Your CPU is not doing anything else, at least do something.
I think it is interesting that 11% of the top 500 are Power architecture, and 64% of the top 500 are intel based systems. Yet 50% of the top 10 are Power architecture and only 20% of the top 10 are intel architecture. Also interesting is that the Power based systems seem to have twice the Mflop/dollar ratio over the intel systems.
That's because x86 is a horrible architecture. On top of that, x86 instructions are translated into microcode before they're executed, so you end up with an unknown (maybe you could ask the folks at Intergraph about it) architecture emulating a crappy architecture in hardware. Better architectures exist (ARM, MIPS, POWER, 68000, PA-RISC, toy architectures used in introductory computer architecture classes, everything else), but Intel won out in the marketplace. You can still get better chips, but you pay more and have less support.
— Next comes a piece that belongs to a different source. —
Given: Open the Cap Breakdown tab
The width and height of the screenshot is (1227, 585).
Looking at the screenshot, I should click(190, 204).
That's why you'd be better off investing in AMD over Intel. AMD hit upon what Intel should've done years ago. The x86-64, for those who don't know, supports x86 binaries as well as its own new architecture. Think of it like an x86 chip with the underlying hardware exposed. If Intel had exposed the hardware that x86 instructions get translated to, they'd have had a clear upgrade path instead of having to dork off x86 out of the blue. AMD embraced and extended x86, and marginalized its future without doing any actual damage to it or x86 users. It's flat out genius.
In the meantime, almost anything performs better than x86, and with less power consumption. It makes those mini-ITX boards look like jokes, because instead of engineering a low powered MIPS board/processor, the VIA folks did another x86. It may have been good from a business point, but it's horrible from an engineering standpoint, and that sums up Intel and x86 fairly nicely.
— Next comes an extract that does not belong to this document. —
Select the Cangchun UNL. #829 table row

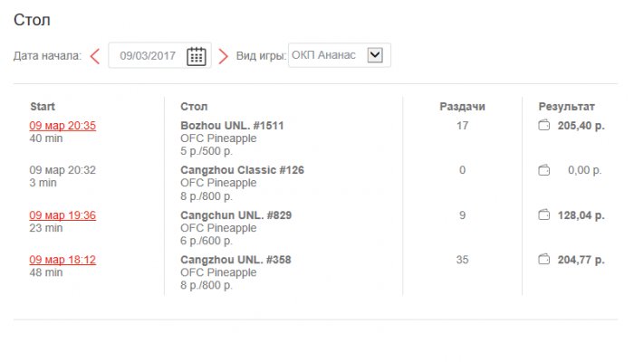click(x=235, y=215)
The cost he quotes for the Blue Gene ($200 million) was the cost of some government contract that included BG/L, ASCI Purple (a huge cluster of POWER5 servers) and some R&D as well.
Recently IBM announced their commercial prices for BG machines (see e.g. theregister.co.uk or news.com.com). Prices start at $1.5 million (1 fully equipped cabinet). Using this price and published linpack figures one arrives at about 2.9 Mflop/s/$, compared to the maximum value of 2.2 Mflop/s/$ he quotes for the best apple system.
Add in the fact that the BG uses much less space and power than a comparable xserve cluster, that it has a faster and lower latency network, and we have a winner.